Pure science-fiction me direz-vous ? On le sait, la fiction finit toujours par dépasser la réalité. Mais si, en réalité ce film était plus contemporain que nous le pensions ? Et si l’auteur du scénario, loin de nous parler des dérives de la société actuelle tournait en dérision ce que nous vivons actuellement ? En 2012, l’IFOP constatait que 40% des Français se verraient bien s’inscrire sur un site de rencontre pour rencontrer l’amour. Science-fiction, l’amour virtuel ?

Ode à l’amour virtuel.

Que celui qui n’a jamais été sur Tinder, sur adopteunmec.com, sur Badoo, etc lève le doigt. Au sein de notre génération, l’amour et les rencontres virtuelles n’ont rien d’étonnant. Parfois, certains tombent même amoureux sans n’avoir jamais vu la personne. Parfois, certains font l’amour par webcam. Pendant ce temps-là, d’autres regrettent la fin des temps de la poésie et des belles lettres. Ah… ces rabat-joies qui pleurent les vers en amour – permettez-moi de vous demander si vous écrivez encore des lettres à vos amis. Je suis sûre que non. Alors plutôt que de pleurer le passé regardons l’avenir et les immenses possibilités offertes par Internet et le numérique. Franchement que l’on envoie des messages le soir à un système d’exploitation ou à un mec qu’on ne verra jamais, quelle différence ?

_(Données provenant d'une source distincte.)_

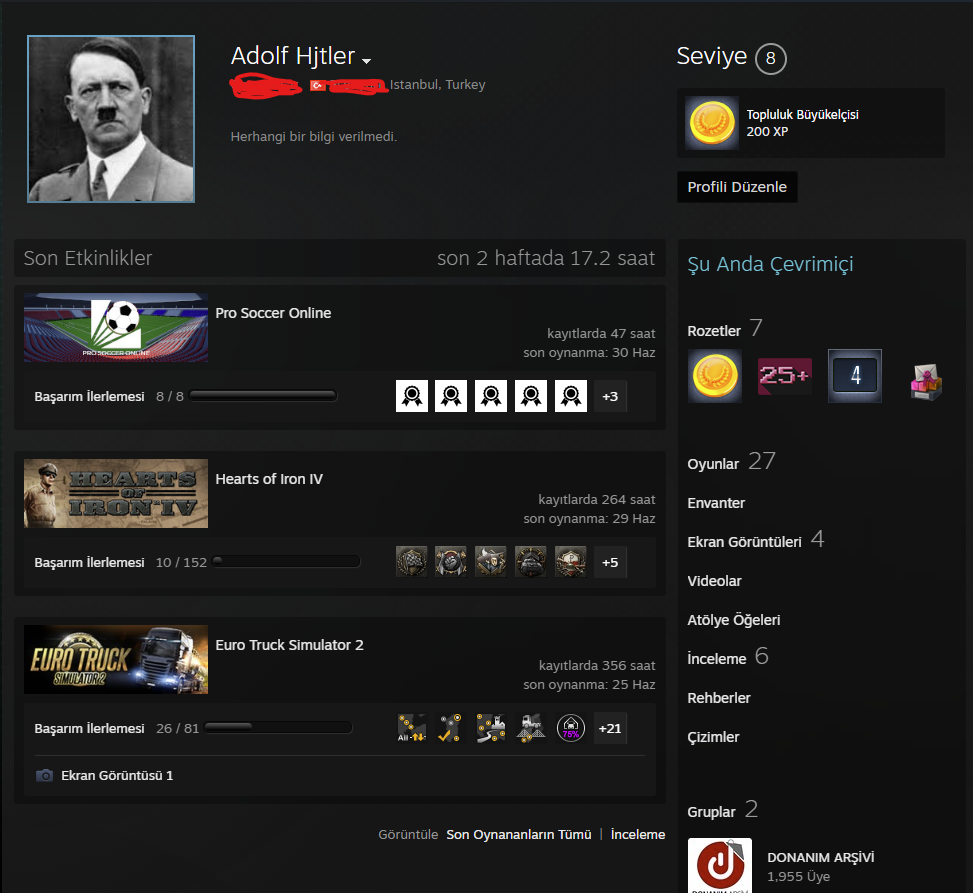973x893 pixels.
Task: Select the first Pro Soccer Online achievement ribbon
Action: 412,396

L’avantage, c’est que l’on converse dans sa bulle, son espace vital et que personne ne met ses pieds sur la table basse en mangeant une pizza. On reste pépère bien au chaud et bien tranquille à parler à quelqu’un qui nous correspond vraiment, pas comme dans le cas où on aurait rencontré cette personne dans un bar. En effet, sur les sites de rencontre, on peut cocher des cases pour rencontrer quelqu’un à notre image, qui soit un nous en quelque sorte, pas un relou qui parle de foot (même si j’aime bien le foot moi). De toute façon, l’âme soeur n’est probablement pas au coin de la rue (si tant est qu’il existe) alors autant brasser des populations bien plus larges pour avoir un espoir de rencontrer son double.

Ode à l’amour égoïste.

Tiens d’ailleurs pourquoi on cherche un double ? Peut-être l’amour virtuel est-il fondamentalement égoïste et égocentrique.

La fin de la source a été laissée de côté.